I may never return to the original Caesar salad. Tijuana, where the Caesar was created by an Italian immigrant in 1924, is supposedly still safe for tourists. I'm not so sure.

That salad—long ribs of crisp romaine bombed with umami through anchovies, raw egg yolk, Worcestershire sauce and Parmesan—made a lasting impression. But so do photos of bloody bodies scattered by a beach where sunbathers lay in a disconcertingly like pose.

Why venture down Tijuana's Avenue de la Revolucion, risking pickpockets and the remote possibility of an errant bullet from warring cartels, when there's an equally impressive Caesar salad at Portland's Mextiza? At my table, that salad ($8) inspired a Mexican standoff over the last garlic-infused, lime-kissed crouton. Eyes narrowed and forks twitched before we halved it.

Mextiza is the second restaurant from Autentica chef and owner Oswaldo Bibiano. I can't speak to what Autentica was at its peak, but it now feels deflated, especially after a visit to its younger sibling. Two miles west on North Killingsworth Street, Mextiza's menu is much more adventurous, hitching out of Bibiano's native Guerrero to explore regional dishes from around Mexico, most tagged on the menu with their state of origin. The flavors are noticeably brighter and the prices slightly lower. Yes, the industrially stark exterior looks like a Chipotle, but the woody interior is warm and sexy. What's not to prefer?

Seven months after it opened, Mextiza also seems to be hitting pace.
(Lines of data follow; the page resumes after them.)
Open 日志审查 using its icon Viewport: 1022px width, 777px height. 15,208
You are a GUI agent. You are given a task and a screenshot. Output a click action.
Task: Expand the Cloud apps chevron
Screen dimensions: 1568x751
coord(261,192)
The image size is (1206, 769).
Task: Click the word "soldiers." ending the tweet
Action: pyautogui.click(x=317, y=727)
The wonderful emparedado de jabali ($13), a wild-boar sandwich slow-cooked until meat and juice meld with their chilies, was added last month. Served over bread with avocado chunks and an herby pico de gallo, it's the pen's prize pig. The open-faced sandwich isn't tied to any specific state, but it doesn't matter. I greatly preferred the boar to the local suckling in the lechon yucateco entree ($20), a bony pork chop topped with a slaw of cilantro and radish and served on a bed of plump and salty black beans.

The cabrito ($18), shredded young goat roasted slowly but finished with crispy tips and large slivers of red onion, is a better large plate. The meat, a speciality of northern Mexico, can stand on its own, and the accompanying orange chile vinegar sauce is better used to dip fried potato chunks.

There are a few rough edges. The $7 guacamole appetizer—mashed avocados with fried tortilla pieces—is not everything such pricey guacamole could be. We left half a bowl undipped, longing for the complimentary salsas and tortillas over at Autentica. 

Likewise, the drink program  is a little heavy-handed, offering tequila, mezcal, tequila, sotol and more tequila. If you love tequila—and aren't already a Matador regular—Mextiza has plenty. On the other hand, the first cocktail I ordered, a mezcal-based Morena made with chocolate bitters, cinnamon, coconut and chile was unavailable. I was pushed to the boring El Mayor, a Manhattan with tequila and cherry-bark bitters, but then retreated to a Bohemia beer. To pair with that Caesar salad, Tecate, Tijuana's local beer, would be more appropriate. Authenticity, however, isn't everything.

  • Order this: Caesar salad ($8) and emparedado de jabali ($13).
  • I’ll pass: We tried two desserts without being impressed.